Syntactically the different kinds of classical Hebrew found in the OT is generally considered to be VSO languages; Verb, then Subject, then Object-- while English and Norwegian are SVO languages, Subject, Verb and Object (Biblical or Koine Greek is SOV). Are you saying there is evidence of a different syntax regime in Hebrew from around 260 BC? In a time where the Jews would speak and write a kind of post-Exile Aramaic? You are aware that the Ptolemy dynasty were Graeco-Egyptian, yes?

No that is not what I am referencing. What I am saying is that there is no certainty in any translation of the Greek MSS or Hebrew MSS without first having a autograph to represent the master language. We have neither. What you have been taught is nothing more than assumptions of rules of past literature but without the master autograph to support certainty.

## GIVEN REQUEST A
List the rows as a numbered list with blank lines omitted, beginning at the first row and ending after the line that contains "I will 569,291.".

## SOURCE RECORDS
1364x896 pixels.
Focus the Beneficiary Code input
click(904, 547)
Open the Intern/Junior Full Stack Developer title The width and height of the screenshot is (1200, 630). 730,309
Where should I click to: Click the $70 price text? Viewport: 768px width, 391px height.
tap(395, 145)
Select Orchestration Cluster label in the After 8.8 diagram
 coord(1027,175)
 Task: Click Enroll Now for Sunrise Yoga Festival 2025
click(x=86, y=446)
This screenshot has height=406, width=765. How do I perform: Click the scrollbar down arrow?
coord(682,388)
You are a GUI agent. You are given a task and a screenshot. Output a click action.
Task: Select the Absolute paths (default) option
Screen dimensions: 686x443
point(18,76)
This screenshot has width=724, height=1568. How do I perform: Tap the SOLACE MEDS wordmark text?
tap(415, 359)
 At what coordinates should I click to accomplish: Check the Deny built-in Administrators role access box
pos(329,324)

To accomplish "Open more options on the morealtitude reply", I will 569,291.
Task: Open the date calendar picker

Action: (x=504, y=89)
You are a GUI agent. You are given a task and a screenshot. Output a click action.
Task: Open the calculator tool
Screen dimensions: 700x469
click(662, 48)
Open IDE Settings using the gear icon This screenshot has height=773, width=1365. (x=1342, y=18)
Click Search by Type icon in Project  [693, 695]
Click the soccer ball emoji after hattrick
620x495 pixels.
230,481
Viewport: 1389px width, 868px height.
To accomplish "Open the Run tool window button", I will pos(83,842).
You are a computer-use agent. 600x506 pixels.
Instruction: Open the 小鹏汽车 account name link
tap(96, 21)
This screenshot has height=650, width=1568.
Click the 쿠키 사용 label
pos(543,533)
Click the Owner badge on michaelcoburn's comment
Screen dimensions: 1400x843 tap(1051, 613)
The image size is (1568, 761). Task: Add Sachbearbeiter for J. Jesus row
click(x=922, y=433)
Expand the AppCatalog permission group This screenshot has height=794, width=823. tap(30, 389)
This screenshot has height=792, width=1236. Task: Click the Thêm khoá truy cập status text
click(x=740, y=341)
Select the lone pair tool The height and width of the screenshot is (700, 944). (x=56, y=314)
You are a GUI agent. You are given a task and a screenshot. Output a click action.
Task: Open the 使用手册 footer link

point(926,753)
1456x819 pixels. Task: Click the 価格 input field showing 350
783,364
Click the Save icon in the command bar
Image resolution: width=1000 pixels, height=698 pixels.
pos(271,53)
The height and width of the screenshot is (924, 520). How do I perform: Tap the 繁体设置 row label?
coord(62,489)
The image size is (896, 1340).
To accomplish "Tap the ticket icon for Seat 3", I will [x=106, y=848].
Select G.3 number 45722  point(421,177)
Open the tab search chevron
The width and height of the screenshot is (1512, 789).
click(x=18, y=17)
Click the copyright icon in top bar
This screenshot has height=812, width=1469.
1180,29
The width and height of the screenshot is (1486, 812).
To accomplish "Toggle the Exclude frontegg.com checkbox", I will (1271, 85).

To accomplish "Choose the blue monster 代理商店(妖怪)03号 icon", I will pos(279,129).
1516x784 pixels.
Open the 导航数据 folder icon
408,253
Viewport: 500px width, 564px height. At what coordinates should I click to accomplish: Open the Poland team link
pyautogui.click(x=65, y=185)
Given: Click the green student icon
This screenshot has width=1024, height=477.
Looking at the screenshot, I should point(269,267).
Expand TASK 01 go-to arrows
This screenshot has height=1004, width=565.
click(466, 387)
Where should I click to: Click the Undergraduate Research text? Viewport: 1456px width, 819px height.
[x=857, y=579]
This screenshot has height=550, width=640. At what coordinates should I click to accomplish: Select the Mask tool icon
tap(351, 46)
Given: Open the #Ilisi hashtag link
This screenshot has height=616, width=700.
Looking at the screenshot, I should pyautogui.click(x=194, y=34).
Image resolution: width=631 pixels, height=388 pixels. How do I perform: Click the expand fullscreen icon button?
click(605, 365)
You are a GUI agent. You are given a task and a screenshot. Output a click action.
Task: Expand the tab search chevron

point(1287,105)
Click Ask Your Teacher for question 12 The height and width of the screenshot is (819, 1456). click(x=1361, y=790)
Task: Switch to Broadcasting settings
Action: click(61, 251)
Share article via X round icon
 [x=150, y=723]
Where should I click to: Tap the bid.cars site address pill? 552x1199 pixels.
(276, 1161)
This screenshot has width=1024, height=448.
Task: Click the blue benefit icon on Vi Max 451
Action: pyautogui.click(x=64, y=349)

## GIVEN REQUEST B
Extend the exchange about Hebrew syntax and biblical manuscripts past its final sentence.

## WRITTEN ANSWER A
1. 1364x896 pixels.
2. Focus the Beneficiary Code input
3. click(904, 547)
4. Open the Intern/Junior Full Stack Developer title The width and height of the screenshot is (1200, 630). 730,309
5. Where should I click to: Click the $70 price text? Viewport: 768px width, 391px height.
6. tap(395, 145)
7. Select Orchestration Cluster label in the After 8.8 diagram
8.  coord(1027,175)
9.  Task: Click Enroll Now for Sunrise Yoga Festival 2025
10. click(x=86, y=446)
11. This screenshot has height=406, width=765. How do I perform: Click the scrollbar down arrow?
12. coord(682,388)
13. You are a GUI agent. You are given a task and a screenshot. Output a click action.
14. Task: Select the Absolute paths (default) option
15. Screen dimensions: 686x443
16. point(18,76)
17. This screenshot has width=724, height=1568. How do I perform: Tap the SOLACE MEDS wordmark text?
18. tap(415, 359)
19.  At what coordinates should I click to accomplish: Check the Deny built-in Administrators role access box
20. pos(329,324)
21. To accomplish "Open more options on the morealtitude reply", I will 569,291.

## WRITTEN ANSWER B
In other words there is nothing certain in the very first accepted words of any bible we have today or for that matter any MSS of Hebrew or Greek. They all are copies of unknown copies without an autograph to build from. It is impossible to know the master autograph without the master autograph.

Even if Ptolmey did cause the translation of Hebrew to Greek Torah, his Hebrew source is lost and without that source then the tradition is not provable. Then to add to this uncertainty the first Greek Torah Septuagint which was translated from the lost Hebrew is also lost. What is needed now is to start translations all over again from the original autographs which we do not have.

There are some scholars who believe, with some evidence, that the Apostles autographs were Hebrew/Aramaic to Greek and to Latin to English etc. But nothing is certain because all we have are copies of copies with out autographs. We can assume much, with some evidence, but as with all tradition it is simply guessing at best.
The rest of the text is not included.